[START OF RECORDS SHOWN]

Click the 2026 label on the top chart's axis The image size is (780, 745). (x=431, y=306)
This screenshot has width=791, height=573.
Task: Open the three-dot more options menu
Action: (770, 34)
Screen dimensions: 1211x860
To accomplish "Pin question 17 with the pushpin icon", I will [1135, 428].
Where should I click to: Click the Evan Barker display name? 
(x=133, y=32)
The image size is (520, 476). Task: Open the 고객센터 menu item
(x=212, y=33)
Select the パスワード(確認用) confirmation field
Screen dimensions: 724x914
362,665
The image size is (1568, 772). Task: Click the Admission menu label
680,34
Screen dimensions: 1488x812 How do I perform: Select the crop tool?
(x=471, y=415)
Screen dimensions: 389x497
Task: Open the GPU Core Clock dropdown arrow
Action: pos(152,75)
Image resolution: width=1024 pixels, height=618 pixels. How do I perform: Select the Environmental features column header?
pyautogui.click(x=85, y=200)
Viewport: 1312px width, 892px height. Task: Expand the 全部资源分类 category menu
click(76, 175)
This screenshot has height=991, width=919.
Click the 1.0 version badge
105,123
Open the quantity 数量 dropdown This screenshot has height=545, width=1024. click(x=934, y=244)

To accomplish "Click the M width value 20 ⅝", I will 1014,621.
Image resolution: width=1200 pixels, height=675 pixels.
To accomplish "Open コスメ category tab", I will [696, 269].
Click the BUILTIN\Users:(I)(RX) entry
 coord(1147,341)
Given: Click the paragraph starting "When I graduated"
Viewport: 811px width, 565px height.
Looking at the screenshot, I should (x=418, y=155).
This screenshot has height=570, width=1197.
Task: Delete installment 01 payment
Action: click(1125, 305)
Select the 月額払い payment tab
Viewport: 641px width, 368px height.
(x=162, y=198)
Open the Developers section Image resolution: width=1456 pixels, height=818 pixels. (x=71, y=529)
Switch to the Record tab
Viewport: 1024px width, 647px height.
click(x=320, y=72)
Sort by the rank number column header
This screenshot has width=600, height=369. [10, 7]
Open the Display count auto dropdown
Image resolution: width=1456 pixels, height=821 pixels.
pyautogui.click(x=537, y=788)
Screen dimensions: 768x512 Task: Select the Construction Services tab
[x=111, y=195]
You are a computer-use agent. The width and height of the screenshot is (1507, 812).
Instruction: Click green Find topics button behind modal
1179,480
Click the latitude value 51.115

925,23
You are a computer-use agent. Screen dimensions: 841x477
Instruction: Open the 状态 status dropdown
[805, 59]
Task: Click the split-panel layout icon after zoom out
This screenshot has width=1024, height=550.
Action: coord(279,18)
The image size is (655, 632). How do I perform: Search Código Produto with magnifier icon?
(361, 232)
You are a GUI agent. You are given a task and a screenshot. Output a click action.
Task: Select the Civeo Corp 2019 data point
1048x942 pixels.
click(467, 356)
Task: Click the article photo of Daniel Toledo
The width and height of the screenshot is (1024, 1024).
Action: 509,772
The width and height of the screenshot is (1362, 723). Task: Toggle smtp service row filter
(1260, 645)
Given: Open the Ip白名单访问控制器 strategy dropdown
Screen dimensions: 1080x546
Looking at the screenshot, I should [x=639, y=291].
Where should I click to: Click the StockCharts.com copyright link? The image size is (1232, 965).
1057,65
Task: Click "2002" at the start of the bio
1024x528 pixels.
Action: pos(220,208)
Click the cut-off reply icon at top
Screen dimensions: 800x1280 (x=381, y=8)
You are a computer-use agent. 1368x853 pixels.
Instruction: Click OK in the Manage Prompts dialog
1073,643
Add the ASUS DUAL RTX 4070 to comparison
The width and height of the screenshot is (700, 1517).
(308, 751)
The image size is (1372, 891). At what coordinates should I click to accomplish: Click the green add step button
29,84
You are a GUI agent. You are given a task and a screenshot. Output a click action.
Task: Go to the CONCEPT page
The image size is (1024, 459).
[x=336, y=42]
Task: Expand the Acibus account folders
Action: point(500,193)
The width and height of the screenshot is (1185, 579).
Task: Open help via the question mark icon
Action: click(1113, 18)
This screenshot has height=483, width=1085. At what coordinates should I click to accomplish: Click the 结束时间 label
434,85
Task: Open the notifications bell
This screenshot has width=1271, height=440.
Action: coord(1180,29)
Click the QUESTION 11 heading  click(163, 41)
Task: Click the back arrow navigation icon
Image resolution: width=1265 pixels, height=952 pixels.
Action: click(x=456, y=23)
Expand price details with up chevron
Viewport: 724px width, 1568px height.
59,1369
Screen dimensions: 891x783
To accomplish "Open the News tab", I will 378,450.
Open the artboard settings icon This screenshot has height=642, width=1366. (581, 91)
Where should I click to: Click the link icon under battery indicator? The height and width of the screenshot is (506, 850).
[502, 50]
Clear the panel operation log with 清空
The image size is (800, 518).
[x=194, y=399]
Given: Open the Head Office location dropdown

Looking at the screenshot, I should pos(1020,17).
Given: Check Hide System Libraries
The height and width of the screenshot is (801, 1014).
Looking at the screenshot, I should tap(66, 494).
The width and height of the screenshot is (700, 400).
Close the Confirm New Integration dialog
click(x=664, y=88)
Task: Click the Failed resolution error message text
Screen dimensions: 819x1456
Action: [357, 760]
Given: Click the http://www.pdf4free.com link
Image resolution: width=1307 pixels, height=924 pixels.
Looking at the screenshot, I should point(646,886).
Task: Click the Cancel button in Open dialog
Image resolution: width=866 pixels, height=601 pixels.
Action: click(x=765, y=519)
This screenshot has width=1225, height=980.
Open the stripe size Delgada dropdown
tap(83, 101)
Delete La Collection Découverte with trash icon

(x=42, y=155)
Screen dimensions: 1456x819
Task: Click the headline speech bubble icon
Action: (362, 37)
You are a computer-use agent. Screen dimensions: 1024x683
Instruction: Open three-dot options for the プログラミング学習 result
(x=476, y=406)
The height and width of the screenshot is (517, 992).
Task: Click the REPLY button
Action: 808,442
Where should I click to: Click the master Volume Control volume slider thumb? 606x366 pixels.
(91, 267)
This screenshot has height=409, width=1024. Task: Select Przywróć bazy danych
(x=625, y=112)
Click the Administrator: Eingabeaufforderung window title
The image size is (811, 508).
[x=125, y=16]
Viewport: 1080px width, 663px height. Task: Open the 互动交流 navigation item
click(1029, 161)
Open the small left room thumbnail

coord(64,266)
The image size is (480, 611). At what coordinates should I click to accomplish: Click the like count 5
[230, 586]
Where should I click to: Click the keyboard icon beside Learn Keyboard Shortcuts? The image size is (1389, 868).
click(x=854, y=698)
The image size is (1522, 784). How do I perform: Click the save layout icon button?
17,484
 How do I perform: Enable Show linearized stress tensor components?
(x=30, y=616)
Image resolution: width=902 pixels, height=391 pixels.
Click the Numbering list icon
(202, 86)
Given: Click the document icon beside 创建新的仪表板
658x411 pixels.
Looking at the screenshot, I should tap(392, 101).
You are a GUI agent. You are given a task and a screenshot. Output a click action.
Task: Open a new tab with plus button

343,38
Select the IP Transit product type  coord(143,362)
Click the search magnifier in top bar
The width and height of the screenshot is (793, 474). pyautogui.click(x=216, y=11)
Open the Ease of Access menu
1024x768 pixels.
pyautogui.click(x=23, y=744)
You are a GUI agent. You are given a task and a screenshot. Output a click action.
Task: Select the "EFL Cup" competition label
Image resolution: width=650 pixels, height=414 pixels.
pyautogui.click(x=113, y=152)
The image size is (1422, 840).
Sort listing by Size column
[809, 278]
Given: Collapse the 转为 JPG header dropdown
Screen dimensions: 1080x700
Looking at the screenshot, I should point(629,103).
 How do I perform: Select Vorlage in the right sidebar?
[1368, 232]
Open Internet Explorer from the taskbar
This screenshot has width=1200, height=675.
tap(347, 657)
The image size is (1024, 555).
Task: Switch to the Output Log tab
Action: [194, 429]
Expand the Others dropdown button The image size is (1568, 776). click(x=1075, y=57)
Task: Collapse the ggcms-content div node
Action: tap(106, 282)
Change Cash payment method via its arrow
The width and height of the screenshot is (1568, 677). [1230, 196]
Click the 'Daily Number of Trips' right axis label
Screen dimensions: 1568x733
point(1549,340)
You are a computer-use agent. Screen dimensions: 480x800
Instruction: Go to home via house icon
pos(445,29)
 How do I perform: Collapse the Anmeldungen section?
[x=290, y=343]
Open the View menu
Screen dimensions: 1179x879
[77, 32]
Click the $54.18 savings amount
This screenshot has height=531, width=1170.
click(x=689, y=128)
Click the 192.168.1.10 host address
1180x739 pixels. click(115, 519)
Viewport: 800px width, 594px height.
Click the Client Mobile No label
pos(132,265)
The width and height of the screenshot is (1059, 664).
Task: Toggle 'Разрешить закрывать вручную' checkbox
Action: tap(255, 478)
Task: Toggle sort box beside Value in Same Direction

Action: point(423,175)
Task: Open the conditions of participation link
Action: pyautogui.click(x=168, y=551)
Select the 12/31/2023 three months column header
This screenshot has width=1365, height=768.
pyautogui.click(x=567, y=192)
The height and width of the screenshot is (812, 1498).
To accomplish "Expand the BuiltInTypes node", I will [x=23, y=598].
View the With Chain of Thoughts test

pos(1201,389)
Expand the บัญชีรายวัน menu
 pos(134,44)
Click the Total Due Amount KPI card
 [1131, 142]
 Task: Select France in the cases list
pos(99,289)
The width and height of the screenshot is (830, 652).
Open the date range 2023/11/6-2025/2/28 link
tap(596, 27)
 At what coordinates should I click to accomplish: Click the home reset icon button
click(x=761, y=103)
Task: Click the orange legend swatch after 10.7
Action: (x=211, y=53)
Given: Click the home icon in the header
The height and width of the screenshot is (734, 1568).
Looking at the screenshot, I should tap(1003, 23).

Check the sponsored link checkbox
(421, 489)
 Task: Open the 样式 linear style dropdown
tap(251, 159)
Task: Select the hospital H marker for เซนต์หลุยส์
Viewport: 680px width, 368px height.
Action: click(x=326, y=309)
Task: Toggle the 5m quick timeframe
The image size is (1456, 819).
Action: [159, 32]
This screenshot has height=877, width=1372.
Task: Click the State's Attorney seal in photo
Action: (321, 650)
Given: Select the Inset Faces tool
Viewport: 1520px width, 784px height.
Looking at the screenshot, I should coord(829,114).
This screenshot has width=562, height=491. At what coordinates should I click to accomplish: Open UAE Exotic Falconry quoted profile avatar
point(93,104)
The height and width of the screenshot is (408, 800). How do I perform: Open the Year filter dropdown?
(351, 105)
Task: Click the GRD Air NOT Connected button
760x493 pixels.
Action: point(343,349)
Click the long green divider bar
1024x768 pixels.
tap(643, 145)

[END OF RECORDS SHOWN]

_YOUR TASK_
Tally the lines in the entries above that contain the word "Expand". Reply with the number only.

_RESPONSE_
6